● Problem: Please repeat exactly, and only, the lines from the one containing "Click the upper scrollbar stripe marker" through the end of the records below, with no pictures.

(Records for processing)

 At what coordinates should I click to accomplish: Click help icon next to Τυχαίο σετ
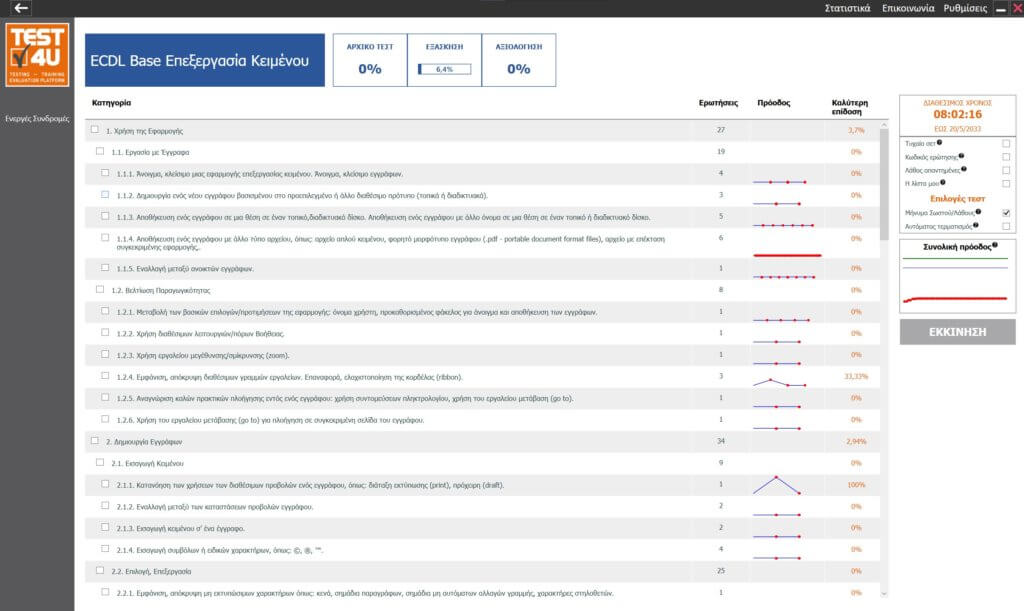pos(940,144)
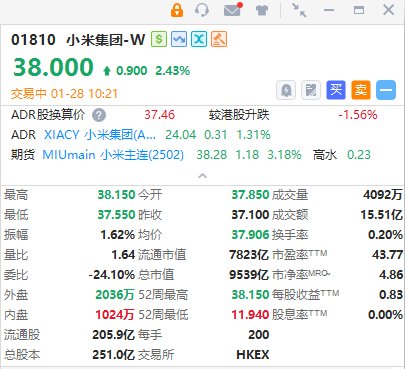Open the skin theme shirt icon
This screenshot has width=405, height=369.
262,10
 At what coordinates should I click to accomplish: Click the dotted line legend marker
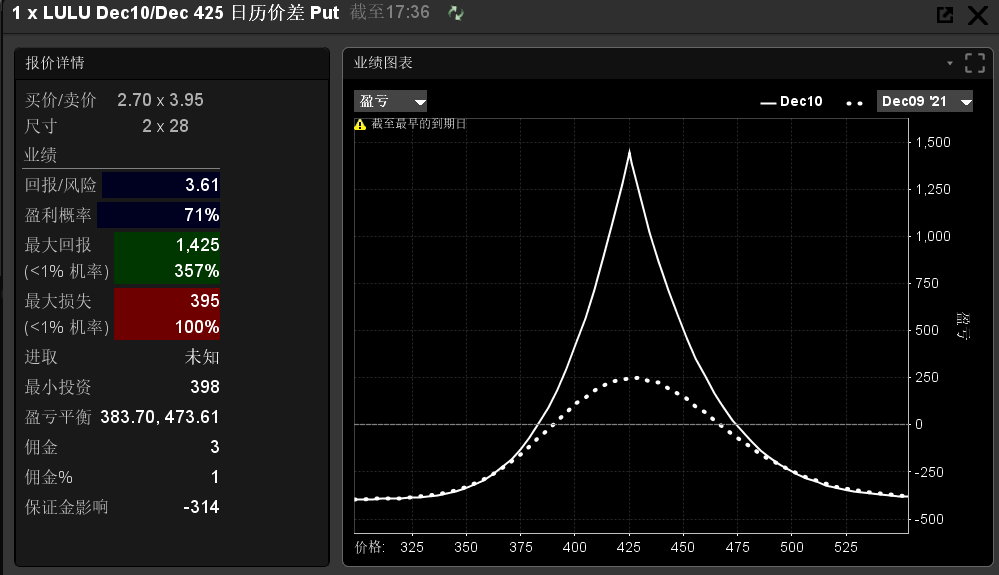854,101
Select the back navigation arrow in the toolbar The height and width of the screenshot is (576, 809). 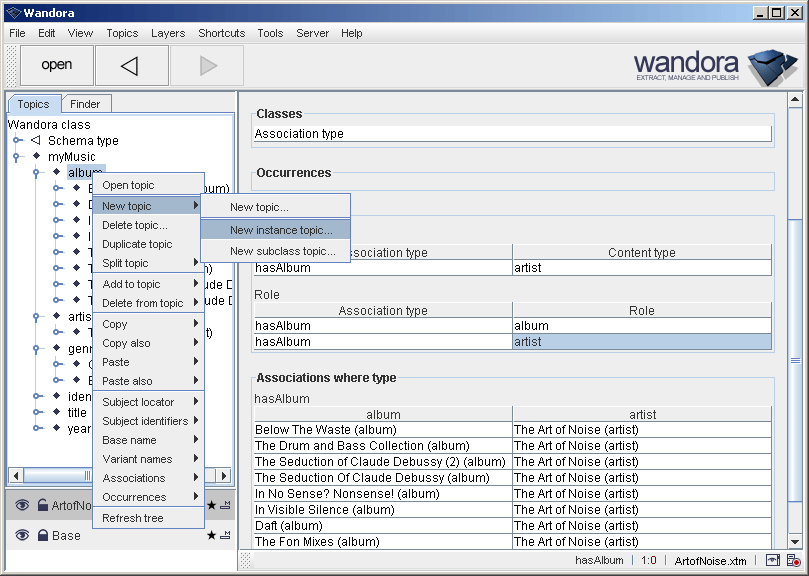coord(131,65)
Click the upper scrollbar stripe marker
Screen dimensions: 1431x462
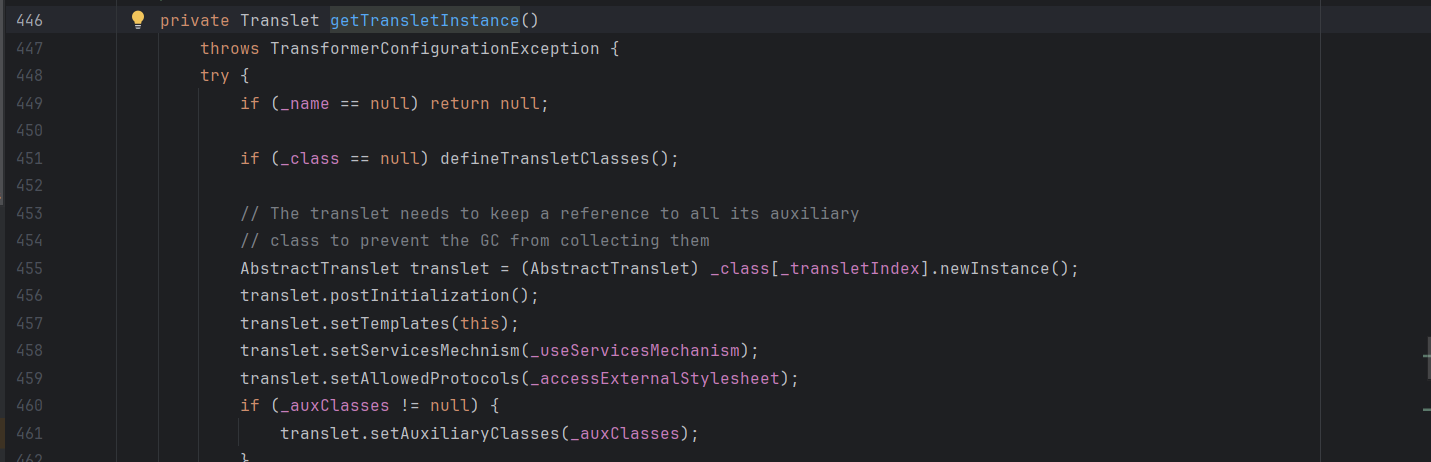(x=1424, y=354)
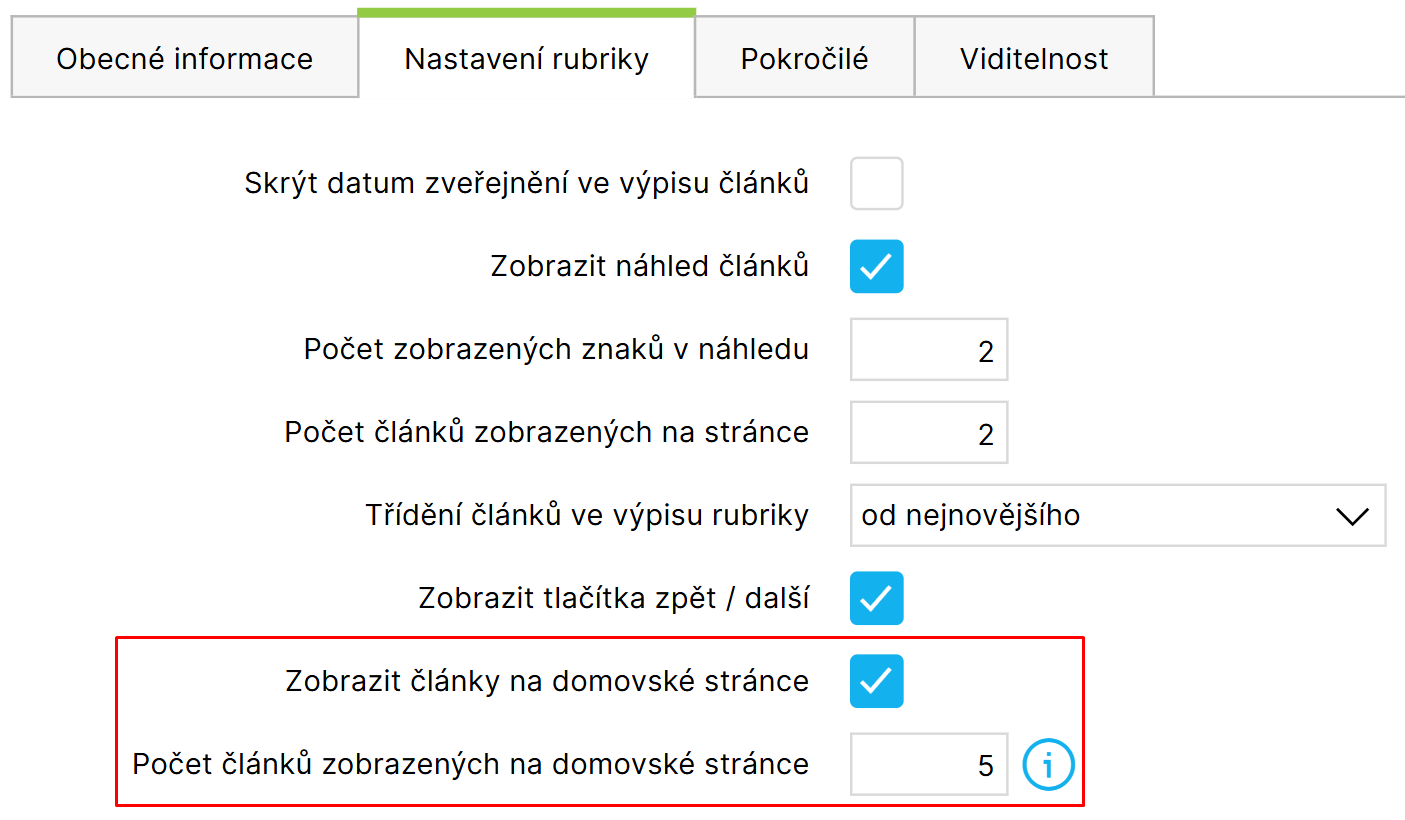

(End Records for processing)

● The completed task:
Click the upper scrollbar stripe marker
Screen dimensions: 1431x462
(x=1424, y=354)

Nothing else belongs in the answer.